Improve my behavior management for my “challenging” class
This is hard to admit, but I haven’t done a great job following through with this one. I’ve done many of the things that I said I was going to do, but in the more short term. The problem is, I know exactly (or at least partially) why things I’m trying aren’t working. I’ve been so focused on finding strategies to manage behavior and making those strategies work, that I’m not focused enough on planning engaging lessons to meet my students’ needs. I’m not walking into class with no plan, but I’ve been so focused on anticipating behaviors and what strategies I would use to manage these behaviors, that the content and concepts in the lessons I’ve been planning have been, well, less than stellar. So when my strategies work, the activities I have planned aren’t enough to hold the students’ attention and keep them on that good track. It hurts to admit that I dropped the ball here, but it happens and I can fix it. For the remainder of the year I want to keep implementing the strategies that are working, but refocus my efforts on lesson planning so that my students can be successful.
Better integrate the technology I have available to me into my lessons, including finding more ways to leverage “regular” technology as assistive technology for my students.
Here I’ve done much better. I’ve implemented digital portfolios for my students and I’ve been slowly refining them so they become spring-boards for student self-reflection and learning. Yesterday a student exclaimed as he had realized that our work with SRSD and Close Reading had been just as much about improving his ability to manage and regulate his attention as they had been about his reading and writing skills after going through a variety of digital and paper artifacts showing his work. I also am now able to very easily share student work with a parent who has moved back to Denmark ahead of the rest of the family.

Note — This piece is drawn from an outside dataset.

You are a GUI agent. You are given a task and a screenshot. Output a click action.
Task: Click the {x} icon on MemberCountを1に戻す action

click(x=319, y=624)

I’ve also curated a number of resources for students on my Schoology pages for my learning support classes, including videos and interactive games (usually created by others), as well as graphic organizers (usually created by me). What’s even better is that some students are seeking out and using these resources. I think my next step here is to add more content that I’ve created (or that my students have created) to these resource pages, using podcasting, screen capture, and other methods.
Finally, the coaching goal: Go into classrooms regularly (1-2 times per week) for either very quick (30-45 seconds) or brief (5-15 minute) visits and follow up on these visits with teachers.
Or actually doing what Pete Hall calls “Rounds” and “Walk Throughs”. This goal sounds simple, but it involves a lot: coordinating schedules, figuring out “look-fors”, etc. But the biggest reason I haven’t done this is that I haven’t felt comfortable. I wasn’t given a clear description of what I would be doing as a coach at the beginning of the year, nor was it explained to teachers, so I spent most of the first semester in meetings with teachers, talking and building relationships. Now that I feel like I have a job description (even if it’s self-created with the help of a workshop and a book) and have built up fairly good relationships with many teachers, it will, I hope, be easier. The short workshop I led on Tuesday afternoon about checking in and reevaluating goals from the beginning of the year will also provide context for my visits.
How are the goals you set for your own teaching at the beginning of the year going?